I'm still not sure that people have gotten past the desire for a sort of Harry Potter magic spell approach to wars. Victorianus!

I did not, back in 2003, believe disbanding the Iraqi Army was mistake. I didn't catch that. And I'm still not sure that was the best move given the relatively bloodless course of battle to that point. We'd have been using a largely intact Sunni force to maintain order in a Shiite country.

I had a different perspective on the Iraqi Army: I thought it was a mistake not to kill a lot more of them. I thought the lightning thrust to bring about a quick resolution was a mistake. I thought we needed a couple weeks of attrition, that we should have used the B-52's against any troop concentration we could find. The Iraqi Army should have been decimated. It needed to be destroyed before they could be rebuilt. Then, in reduced form, it could have been reconstituted with a strong admixture of new Shiite recruits and officers.

Kill as many as we could, make sure they knew they were utterly defeated, and buy off the survivors by enlisting them.

People, especially Americans, want to believe in magic formulas. Some easy-peasy new way to accomplish an old goal. Some clever new spin. They wanted in 2003 to believe that we could fight and win a war, then occupy a hostile country and transform that country, without really doing anything very difficult or unpleasant. Me, I don't believe in clever or easy or new when it comes to imposing our will on another nation. I believe in sledgehammers. I believe in force.

It's why, despite the progress we've made under Petraeus and Odierno, I'm not declaring victory.

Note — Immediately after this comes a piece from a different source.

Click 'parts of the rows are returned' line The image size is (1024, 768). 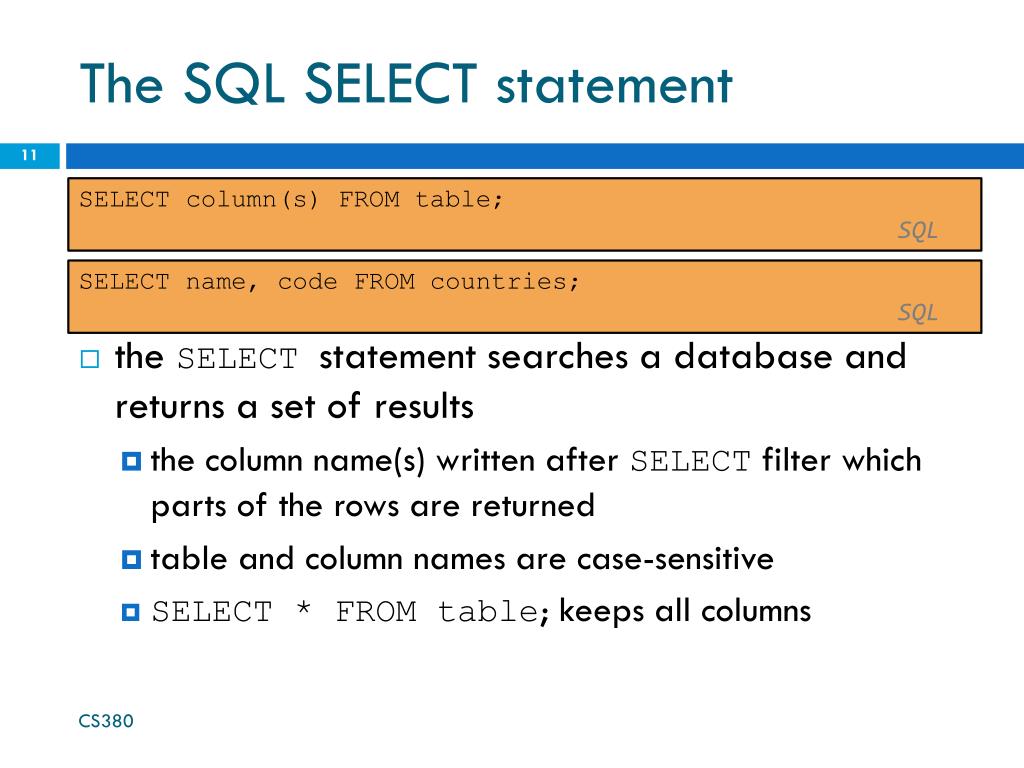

Because we're winning in part by being clever, by being subtle, by manipulating. We're winning on the back of politics and the exploitation of rivalries. And it may yet work. I hope it does. But the problem I have is that the Shiite militias have not been defeated, they've just stepped aside. And the Sunni Awakening forces who help us today have also not really been defeated, not in their minds, not when they are now aiding us, pulling our bacon out of the fire. The Iranians surely have not been defeated.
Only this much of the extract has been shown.